Raimond Snellings joins CERN Council

Helping shape the future of the world’s largest particle accelerator

As of 1 January 2026, Raimond Snellings will join the CERN Council as a representative of the Netherlands. The Council is the highest decision-making body of the world’s largest particle physics research centre. Within this international governing board, discussions range from fundamental physics and multi-billion-euro budgets to negotiations between member states and the possible construction of a new particle accelerator stretching ninety kilometres. 

Portret van Raimond Snellings
Raimond Snellings will join the CERN Council from 1 January onwards.

To outsiders, CERN is best known as the home of the Large Hadron Collider and the place where the Higgs boson was discovered. Less well known is that the World Wide Web was also developed there, originally intended as a practical communication tool for scientists collaborating across the globe.

“CERN is essentially a mini state,” says Raimond Snellings, Professor of Heavy Ion Physics and Head of the Department of Physics at Utrecht University. “It really is a city in its own right, with its own legislation, diplomatic status, and thousands of researchers, technicians and support staff.” From next year onwards, he will take a seat on the CERN Council and help decide how this ‘city’ will continue to evolve. 

Course of fundamental physics

The CERN Council is the organisation’s highest decision-making authority. Four times a year (and more often if necessary), representatives of all 24 member states come together. They discuss scientific strategy, personnel policy, legal issues, pension funds and budgets.

Snellings’ appointment comes at a time when CERN faces a major decision. The current particle accelerator will reach the end of its operational lifetime in about fifteen years, and further progress will require a new machine. The proposed accelerator would be three times the size of the current Large Hadron Collider, with a ninety-kilometre tunnel beneath France and Switzerland and a price tag running into many billions of euros. “Developments like this set the course of fundamental physics for decades to come,” Snellings says. 

Here, you see how science, politics and economics come together

Scientific and practical interests

For Snellings, the role marks a clear step away from day-to-day calculations. “It’s very different from working with physics data,” he says. “You’re sitting at the table with ministers, lawyers and translators.
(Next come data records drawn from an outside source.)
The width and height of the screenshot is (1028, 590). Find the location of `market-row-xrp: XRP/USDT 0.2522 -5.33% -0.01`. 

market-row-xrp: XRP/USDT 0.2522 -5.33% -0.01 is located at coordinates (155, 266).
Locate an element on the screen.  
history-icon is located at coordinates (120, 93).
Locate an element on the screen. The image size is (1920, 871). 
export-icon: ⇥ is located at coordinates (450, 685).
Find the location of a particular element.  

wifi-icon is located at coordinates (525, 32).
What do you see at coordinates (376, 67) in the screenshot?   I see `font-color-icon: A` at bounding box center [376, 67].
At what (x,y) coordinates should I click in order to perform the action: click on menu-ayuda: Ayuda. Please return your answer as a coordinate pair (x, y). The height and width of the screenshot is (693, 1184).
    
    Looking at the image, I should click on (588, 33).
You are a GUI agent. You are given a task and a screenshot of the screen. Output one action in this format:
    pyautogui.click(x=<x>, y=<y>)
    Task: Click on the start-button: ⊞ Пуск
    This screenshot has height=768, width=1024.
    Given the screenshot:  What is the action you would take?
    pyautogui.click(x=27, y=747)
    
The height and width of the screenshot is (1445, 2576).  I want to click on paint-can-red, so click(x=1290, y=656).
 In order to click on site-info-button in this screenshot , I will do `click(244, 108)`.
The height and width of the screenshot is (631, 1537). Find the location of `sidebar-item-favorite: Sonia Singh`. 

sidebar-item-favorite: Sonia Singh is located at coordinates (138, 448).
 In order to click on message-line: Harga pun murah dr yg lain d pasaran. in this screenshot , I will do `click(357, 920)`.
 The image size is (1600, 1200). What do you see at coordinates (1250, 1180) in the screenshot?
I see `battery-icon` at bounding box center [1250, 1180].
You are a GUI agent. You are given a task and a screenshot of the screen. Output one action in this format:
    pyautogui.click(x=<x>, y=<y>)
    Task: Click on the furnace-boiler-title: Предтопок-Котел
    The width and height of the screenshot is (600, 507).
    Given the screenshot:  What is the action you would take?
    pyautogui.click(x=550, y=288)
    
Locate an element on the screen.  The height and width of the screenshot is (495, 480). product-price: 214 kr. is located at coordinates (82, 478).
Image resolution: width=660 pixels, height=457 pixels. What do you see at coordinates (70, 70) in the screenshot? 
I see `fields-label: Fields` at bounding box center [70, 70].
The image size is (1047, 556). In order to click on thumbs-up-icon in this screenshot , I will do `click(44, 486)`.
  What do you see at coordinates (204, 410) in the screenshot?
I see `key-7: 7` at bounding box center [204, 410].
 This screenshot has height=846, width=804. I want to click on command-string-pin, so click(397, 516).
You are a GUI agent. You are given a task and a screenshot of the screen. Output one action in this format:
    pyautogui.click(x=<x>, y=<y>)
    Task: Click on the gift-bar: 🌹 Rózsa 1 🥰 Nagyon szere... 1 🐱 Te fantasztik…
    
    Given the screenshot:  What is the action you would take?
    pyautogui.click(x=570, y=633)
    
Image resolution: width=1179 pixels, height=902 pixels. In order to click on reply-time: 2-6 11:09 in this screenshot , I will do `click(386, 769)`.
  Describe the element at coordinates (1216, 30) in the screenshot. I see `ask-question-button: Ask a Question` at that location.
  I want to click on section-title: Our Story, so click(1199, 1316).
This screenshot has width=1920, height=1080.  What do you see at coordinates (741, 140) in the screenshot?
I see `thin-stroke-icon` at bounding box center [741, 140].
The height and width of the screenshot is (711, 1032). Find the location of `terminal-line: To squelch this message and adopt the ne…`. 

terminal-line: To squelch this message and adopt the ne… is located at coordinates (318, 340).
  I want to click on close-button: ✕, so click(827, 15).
Everything is quite formal.” That is precisely what he finds appealing. “You see how science, politics and economics come together.”

Representing the Netherlands, he safeguards both scientific and practical interests. Each member state contributes a percentage of its gross national product to CERN; for the Netherlands this amounts to roughly 60 to 70 million euros per year. “Naturally, you want to see a return on that investment,” says Snellings. This comes, for example, through research positions for Dutch scientists, as well as contracts for Dutch companies, ranging from high-tech firms to vocationally and professionally trained technicians.

CERN as a learning environment

Snellings also sees his new role as an opportunity for students and researchers from the Netherlands and from Utrecht University. “CERN isn’t just for particle physicists,” he emphasises. “There are also chemists, biologists, computer scientists, lawyers, communication specialists, and many others working there.” Students can take part in internships or temporary research stays, lasting from three months up to a year. 

CERN isn't just for particle physicists. Chemists, biologists, computer scientists, lawyers, and communications specialists work there, and students can do internships or research

Physical education teacher

That Snellings would one day join CERN’s highest governing body was not obvious. “I actually wanted to become a physical education teacher,” he says. It was only in his final year of secondary school that he became fascinated by physics. He studied and earned his PhD in Utrecht, then worked in the United States on a new particle accelerator near New York, before returning to the Netherlands.